Brussels Court of Appeal ruling concerning transfer of personal data abroad

On 30 March 2026, the Brussels Court of Appeal ruled in Modero's proceedings against the award decision of a Brussels hospital.

The Court confirms the earlier decision of the Enterprise Court: the award to the tenderer is illegal and is suspended.

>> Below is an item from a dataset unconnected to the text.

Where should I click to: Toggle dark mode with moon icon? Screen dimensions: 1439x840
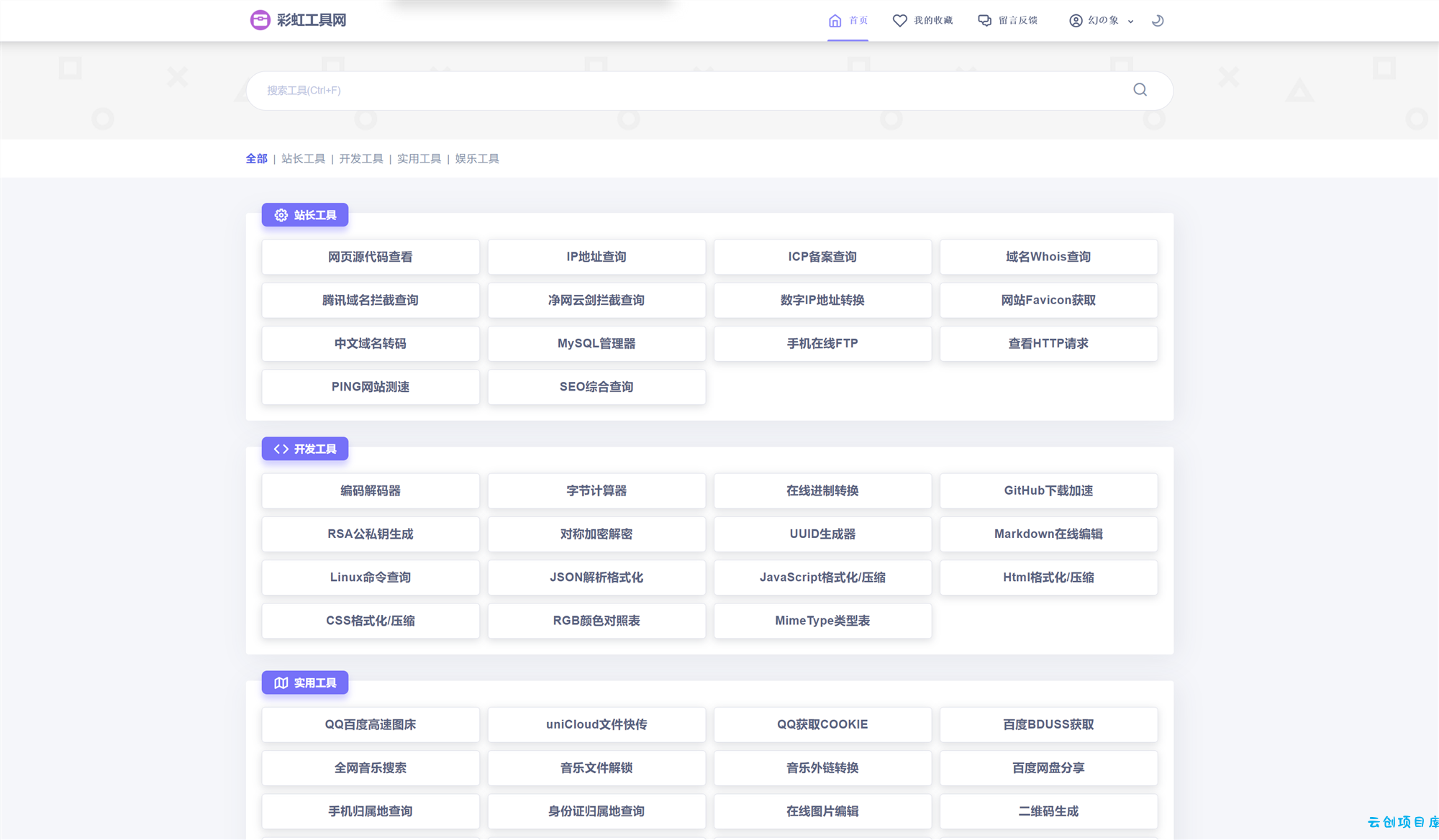[1158, 21]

The Court finds that the transfer of sensitive patient data to Tunisia does not comply with European privacy laws. The Court ruled that Tunisia offers insufficient guarantees. The tenderer in question could not adequately refute that and the hospital should have checked that better itself, it says. To illustrate, an excerpt from the Court's judgment:

“Les obligations et/ou les pouvoirs découlant de la législation tunisienne et les pratiques des autorités publiques tunisiennes depuis juillet 2021, dénoncées par le Parlement européen, par Amnesty international et Human Rights Watch (pièce 12 des sociétés MODERO) sont incompatibles avec les instruments de transfert visés à l'article 46 du RGPD, telles les clauses contractuelles types.”

In concrete terms, this means that the relevant tenderer may not carry out the assignment for the time being. In the meantime, Modero will continue to invoice based on its own quote. The hospital has 30 days to decide how to act on this judgment.

We are satisfied with the verdict. Our sector works with vulnerable people and must meet the highest standards of data protection. This judgment confirms that position.